SELECTED EXCERPT:
Hall moved quickly on a second site: the Raven 10 facility in Tescott, Kansas, 25 miles away. At 150,000 square feet and nearly three times the size of the original, it is an expansion of both the concept and its ambitions. By Hall's most recent public statements, it was nearly sold out as well. The clientele he describes are self-made millionaires: doctors, engineers, international business executives, and unnamed famous people whose identities are protected by nondisclosure agreements. One Saudi customer had an underground mosque added to their unit, along with a concealed subterranean helicopter hangar accessible by tunnel. Customization, it turns out, does not end at the apocalypse.

Hall himself has acknowledged the economics of luxury were not optional. "Everything goes in chunks of half a million dollars," he told Florida Tech, his alma mater, where he earned three degrees including an MBA and an M.S. The infrastructure, from 200-foot elevators to nuclear-biological-chemical air filtration and redundant power systems, requires a price point that only the wealthy can sustain. "There are many bunker products less expensive than ours," he has said, "and some that are more expensive. But in terms of value, I believe we have the best product."

The COVID Test Run

Until 2020, the Survival Condo was largely theoretical as a community. Units were sold, owners were reassured, but the facility mostly sat empty, providing what Hall calls abstract peace of mind to people living far away. COVID changed that. Families arrived from across the country and sheltered in the silo, most for several weeks. The sterile complex transformed, Hall reported, into a living community: children running between the waterslide and Ping-Pong table, parents bonding poolside, residents debating politics across party lines without yelling. The experience, Hall said, validated everything he had argued. "Before COVID, everyone asked, 'But will we ever really need it?' After COVID, no one asked that question."

The residents' requests during the shelter period revealed something telling about the psychology of luxury survival. They wanted the hydroponic farm, already growing 11 varieties of lettuce, to also produce fresh flowers. They asked that the gym be fitted with a dog treadmill. The amenities that emerged from these requests were not about endurance; they were about normalcy. Hall has a phrase for what the underground produces in long-term residents: "silo sleep." The absence of above-ground noise and light interference, he says, generates unusually deep rest. People come out of their first night underground asking if they were drugged.

REQUIREMENT A: In the survival condo text, how many varieties of lettuce was the hydroponic farm already growing?
REQUIREMENT B: Write the next paragraph of the survival condo text, picking up after its last sentence.

(Saved entries)
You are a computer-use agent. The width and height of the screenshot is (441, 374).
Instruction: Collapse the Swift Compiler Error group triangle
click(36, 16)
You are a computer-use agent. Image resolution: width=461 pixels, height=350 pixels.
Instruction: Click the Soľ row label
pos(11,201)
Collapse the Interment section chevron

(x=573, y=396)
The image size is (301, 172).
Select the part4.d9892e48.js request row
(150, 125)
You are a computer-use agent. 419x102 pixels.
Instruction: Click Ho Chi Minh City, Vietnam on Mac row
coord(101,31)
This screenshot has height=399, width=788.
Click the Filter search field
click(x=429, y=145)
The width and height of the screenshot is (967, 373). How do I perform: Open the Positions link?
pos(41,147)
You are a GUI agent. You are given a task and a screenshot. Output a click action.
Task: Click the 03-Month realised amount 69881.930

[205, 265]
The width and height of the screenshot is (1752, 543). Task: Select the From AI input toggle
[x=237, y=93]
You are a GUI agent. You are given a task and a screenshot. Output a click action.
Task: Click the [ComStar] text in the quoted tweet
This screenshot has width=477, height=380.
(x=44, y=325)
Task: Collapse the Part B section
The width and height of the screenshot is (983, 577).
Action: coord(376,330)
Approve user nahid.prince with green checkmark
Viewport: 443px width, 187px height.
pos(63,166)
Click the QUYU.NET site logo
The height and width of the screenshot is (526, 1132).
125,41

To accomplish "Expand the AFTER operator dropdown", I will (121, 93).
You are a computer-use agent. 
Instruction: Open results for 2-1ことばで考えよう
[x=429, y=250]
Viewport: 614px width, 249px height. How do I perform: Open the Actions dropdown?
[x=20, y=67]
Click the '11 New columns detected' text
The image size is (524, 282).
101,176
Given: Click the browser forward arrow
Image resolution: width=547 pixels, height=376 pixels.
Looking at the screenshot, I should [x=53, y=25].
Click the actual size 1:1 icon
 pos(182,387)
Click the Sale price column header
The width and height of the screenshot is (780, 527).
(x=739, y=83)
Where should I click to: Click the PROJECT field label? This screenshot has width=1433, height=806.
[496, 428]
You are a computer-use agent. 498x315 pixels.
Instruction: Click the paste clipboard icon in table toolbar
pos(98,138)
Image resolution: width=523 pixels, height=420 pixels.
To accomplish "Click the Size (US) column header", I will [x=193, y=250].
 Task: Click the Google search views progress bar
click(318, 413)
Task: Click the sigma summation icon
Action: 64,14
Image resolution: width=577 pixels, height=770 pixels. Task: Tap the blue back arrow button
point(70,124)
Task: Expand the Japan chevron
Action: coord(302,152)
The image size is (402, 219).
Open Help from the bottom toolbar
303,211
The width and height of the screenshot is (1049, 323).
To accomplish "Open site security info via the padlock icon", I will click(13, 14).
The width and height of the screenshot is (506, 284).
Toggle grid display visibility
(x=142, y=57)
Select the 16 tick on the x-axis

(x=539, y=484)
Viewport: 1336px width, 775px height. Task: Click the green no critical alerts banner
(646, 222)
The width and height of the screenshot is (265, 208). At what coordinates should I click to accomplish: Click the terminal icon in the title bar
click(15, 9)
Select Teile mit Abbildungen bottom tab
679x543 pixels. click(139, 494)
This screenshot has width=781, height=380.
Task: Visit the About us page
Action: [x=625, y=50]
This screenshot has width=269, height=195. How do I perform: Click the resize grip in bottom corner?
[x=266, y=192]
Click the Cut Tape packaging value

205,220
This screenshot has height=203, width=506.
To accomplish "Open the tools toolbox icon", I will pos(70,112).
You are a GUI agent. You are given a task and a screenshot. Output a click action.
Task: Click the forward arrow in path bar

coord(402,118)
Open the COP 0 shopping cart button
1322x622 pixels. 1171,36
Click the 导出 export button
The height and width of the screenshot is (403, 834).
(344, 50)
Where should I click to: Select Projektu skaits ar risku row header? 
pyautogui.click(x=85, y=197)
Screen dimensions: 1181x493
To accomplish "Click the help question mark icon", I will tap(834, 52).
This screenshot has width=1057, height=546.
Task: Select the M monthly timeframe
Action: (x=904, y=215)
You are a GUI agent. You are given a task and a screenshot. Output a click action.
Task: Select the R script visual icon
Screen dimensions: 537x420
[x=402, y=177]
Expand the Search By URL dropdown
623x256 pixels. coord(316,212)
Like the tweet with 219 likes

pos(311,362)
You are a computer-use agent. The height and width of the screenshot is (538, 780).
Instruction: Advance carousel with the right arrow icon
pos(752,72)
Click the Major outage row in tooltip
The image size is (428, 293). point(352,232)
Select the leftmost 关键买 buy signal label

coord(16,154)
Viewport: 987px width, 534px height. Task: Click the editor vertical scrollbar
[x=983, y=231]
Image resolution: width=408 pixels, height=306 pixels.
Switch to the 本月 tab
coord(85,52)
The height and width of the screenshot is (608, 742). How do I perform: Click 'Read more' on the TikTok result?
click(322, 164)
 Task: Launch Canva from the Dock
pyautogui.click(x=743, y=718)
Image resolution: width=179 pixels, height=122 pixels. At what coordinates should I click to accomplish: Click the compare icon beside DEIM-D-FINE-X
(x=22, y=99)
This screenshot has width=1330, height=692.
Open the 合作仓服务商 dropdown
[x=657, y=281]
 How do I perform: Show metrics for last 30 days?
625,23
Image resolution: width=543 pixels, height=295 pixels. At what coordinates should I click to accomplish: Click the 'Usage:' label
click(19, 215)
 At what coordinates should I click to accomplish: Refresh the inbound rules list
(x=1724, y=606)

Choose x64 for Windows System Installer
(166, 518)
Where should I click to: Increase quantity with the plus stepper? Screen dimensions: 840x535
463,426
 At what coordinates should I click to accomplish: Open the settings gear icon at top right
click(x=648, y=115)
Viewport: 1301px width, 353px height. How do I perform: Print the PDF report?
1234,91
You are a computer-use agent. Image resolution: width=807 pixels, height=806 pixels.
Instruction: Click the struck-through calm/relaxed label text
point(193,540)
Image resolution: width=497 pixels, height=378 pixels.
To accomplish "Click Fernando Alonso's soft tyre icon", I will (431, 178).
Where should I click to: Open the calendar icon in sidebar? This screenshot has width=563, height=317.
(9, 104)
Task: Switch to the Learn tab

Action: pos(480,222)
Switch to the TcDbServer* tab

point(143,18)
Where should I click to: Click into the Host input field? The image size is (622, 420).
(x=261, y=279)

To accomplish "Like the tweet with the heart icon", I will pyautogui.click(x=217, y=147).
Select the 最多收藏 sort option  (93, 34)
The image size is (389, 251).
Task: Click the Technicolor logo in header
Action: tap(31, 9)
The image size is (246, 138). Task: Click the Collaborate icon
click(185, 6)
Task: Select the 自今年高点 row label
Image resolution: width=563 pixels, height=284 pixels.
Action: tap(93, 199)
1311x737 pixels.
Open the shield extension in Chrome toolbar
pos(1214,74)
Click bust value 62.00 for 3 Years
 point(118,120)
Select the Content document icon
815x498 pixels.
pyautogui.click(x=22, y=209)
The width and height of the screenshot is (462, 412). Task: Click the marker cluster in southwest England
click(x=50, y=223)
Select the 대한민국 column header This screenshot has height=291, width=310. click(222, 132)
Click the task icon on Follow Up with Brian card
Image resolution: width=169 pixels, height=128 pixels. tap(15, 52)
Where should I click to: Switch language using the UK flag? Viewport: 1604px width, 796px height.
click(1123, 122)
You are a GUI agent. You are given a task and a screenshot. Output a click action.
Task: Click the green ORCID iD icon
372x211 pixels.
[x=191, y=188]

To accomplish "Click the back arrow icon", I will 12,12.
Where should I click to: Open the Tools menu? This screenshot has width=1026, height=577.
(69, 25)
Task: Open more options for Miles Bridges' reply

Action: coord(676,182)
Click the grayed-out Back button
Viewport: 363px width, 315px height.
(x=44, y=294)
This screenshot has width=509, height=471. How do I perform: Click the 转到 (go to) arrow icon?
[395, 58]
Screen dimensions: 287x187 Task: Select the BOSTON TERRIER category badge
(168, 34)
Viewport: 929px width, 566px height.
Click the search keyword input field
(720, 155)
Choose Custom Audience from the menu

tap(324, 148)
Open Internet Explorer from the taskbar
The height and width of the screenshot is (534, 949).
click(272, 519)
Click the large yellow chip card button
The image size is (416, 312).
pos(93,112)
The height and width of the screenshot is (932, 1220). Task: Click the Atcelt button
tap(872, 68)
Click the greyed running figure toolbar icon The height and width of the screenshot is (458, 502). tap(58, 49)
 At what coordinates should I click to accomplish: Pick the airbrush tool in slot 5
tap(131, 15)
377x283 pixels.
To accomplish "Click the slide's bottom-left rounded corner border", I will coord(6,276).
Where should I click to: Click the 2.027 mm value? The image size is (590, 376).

RESPONSE AREA A: 11 varieties.

RESPONSE AREA B:
The Critique That Persists

Not everyone finds this reassuring. Douglas Rushkoff, author and host of the Team Human podcast, has been among the most direct critics of the bunker logic Hall has built a business around. "The fortified condo is just not a viable doomsday strategy," Rushkoff has said. "It's a Western billionaire's view of the world." His argument is structural: survival, as a species and as individuals, depends on collective cooperation, not retreat into hardened cylinders. "Being human is a team sport," Rushkoff has said. "The only real solution is to all be in this together."

Hall absorbs this criticism without visible distress. He has been featured in the New York Times, the Wall Street Journal, the New Yorker, and 60 Minutes Australia. He has consulted for every branch of the U.S. military and, he says, worked as a contractor on the first Macintosh computer. He spent time in an intensive care unit battling COVID-19 in 2020, the same year his silo filled up with families seeking shelter from the same disease. He frames the entire project as a moral inversion: a weapon of mass destruction converted into something designed to save lives. "We took something built to kill people," he has said, "and turned it into the complete opposite."

What he built, stripped of its ideological framing, is a real estate product for which there is a sold-out market and no available financing, and for which he has already broken ground on the sequel. The original Atlas missiles were designed to guarantee that if civilization ended, the other side would end with it. Hall's version promises something different: that if civilization ends, the right buyer will still have a place to sleep.